Rep. Kevin Chambliss, D-Homestead, said the bill addresses preparedness and recounted how he knew a campus shooter while he was a graduate student at Northern Illinois University.
Chambliss said such incidents are "all too common of a story."
"It can happen anywhere, at anytime," Chambliss said.
The bill, sponsored by Rep. Michelle Salzman, R-Pensacola, would take a series of steps, including:
- Allowing colleges and universities to choose to take part in the guardian program, which involves employees who receive training and have concealed-weapons licenses being able to carry guns on campus.
- Requiring colleges and universities to take steps such as having "active assailant response" plans that include being able to issue campus-wide alerts and certifying that faculty, staff and students each year receive training to prepare for assailants. Also, the colleges and universities would have to adopt "family reunification" plans to reunite students and employees with family members if schools are closed or evacuated.
- Requiring annual security risk assessments at colleges and universities.
- Requiring establishment of "threat management teams" that, in part, would help intervene with students whose behavior might pose risks.
- Creating a second-degree felony charge for people who shoot guns within 1,000 feet of schools during school hours or activities, unless the guns are fired because of reasons such as self-defense. That would be an expansion of a law that prevents firing guns on school property.
Campus security "paramount" after 2025 mass shooting at FSU, lawmaker says
Calling campus security "paramount," Salzman said lawmakers and staff members began working on the issue after FSU student Phoenix Ikner was charged in the April 17 shooting in Tallahassee that killed a campus dining director and a vendor. Ikner is awaiting trial.

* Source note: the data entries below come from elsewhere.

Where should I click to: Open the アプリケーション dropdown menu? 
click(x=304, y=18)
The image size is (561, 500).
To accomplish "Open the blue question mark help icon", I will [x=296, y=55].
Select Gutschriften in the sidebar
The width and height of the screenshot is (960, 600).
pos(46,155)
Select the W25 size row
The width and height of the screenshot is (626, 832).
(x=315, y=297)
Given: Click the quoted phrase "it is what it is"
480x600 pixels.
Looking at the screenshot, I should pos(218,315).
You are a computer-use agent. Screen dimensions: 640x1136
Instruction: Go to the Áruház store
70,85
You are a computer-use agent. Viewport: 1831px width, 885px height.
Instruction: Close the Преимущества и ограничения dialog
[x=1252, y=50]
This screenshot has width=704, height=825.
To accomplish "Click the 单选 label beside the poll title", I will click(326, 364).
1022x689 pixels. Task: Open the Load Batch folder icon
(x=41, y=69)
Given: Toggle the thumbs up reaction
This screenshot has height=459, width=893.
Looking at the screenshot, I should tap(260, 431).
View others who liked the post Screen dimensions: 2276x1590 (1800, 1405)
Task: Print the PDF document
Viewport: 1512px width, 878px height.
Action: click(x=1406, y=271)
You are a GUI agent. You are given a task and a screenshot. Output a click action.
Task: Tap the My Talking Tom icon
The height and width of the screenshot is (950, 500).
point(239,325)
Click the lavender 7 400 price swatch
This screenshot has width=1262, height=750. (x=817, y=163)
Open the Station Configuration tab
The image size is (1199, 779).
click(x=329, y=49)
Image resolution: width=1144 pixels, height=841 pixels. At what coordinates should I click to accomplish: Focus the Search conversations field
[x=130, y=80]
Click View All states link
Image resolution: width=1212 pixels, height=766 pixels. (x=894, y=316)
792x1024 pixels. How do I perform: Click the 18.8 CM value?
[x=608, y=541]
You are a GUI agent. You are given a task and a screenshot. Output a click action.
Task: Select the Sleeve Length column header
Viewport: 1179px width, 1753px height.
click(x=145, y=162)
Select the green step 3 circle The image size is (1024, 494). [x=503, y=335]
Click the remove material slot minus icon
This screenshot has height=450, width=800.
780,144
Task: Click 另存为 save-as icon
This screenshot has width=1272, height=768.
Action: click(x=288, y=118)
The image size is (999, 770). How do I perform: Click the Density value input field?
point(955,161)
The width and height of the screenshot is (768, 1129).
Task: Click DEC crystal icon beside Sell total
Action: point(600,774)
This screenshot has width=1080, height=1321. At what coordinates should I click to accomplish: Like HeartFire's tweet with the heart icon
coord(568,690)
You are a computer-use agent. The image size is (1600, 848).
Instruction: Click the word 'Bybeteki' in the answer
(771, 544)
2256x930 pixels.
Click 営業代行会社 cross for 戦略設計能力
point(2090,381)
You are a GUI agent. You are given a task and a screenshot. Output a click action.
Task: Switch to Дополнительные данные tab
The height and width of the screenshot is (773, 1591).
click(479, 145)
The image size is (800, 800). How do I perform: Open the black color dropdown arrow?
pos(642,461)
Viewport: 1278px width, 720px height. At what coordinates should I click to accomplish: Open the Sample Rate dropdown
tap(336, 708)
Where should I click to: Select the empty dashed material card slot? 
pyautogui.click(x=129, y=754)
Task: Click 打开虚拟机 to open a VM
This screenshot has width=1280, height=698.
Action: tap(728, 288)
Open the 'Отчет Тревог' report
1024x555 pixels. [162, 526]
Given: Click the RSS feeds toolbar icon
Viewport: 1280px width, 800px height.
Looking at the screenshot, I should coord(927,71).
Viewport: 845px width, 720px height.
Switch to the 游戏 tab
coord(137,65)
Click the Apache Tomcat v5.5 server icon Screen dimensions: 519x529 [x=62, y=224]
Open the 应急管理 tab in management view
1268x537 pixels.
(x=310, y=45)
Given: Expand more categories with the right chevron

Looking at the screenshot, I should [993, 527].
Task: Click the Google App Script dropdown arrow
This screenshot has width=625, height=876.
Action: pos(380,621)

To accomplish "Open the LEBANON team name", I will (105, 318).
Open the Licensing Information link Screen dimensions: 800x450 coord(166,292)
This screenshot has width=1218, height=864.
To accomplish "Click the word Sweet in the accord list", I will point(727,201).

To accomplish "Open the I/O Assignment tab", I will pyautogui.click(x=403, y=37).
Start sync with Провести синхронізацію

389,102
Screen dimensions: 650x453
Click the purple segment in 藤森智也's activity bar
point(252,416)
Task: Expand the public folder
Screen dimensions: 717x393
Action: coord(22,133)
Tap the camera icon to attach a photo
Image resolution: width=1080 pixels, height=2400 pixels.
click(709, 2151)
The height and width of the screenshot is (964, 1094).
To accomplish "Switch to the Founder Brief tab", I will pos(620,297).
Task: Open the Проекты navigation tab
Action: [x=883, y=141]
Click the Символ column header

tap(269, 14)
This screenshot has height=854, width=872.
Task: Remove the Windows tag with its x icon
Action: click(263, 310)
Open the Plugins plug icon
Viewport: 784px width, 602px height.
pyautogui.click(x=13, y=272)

The Florida Legislature over the past eight years made a series of changes to bolster security in public schools after the Marjory Stoneman Douglas shooting, which killed 17 people. At least some of those changes are reflected in the bill about security at colleges and universities.
"This was really born out of a horrible tragedy in Parkland," Rep. Mike Gottlieb, D-Davie said.
The bill would need to pass two more committees before it could go to the full House. Sen. Don Gaetz, R-Niceville, has filed a similar bill (SB 896) in the Senate.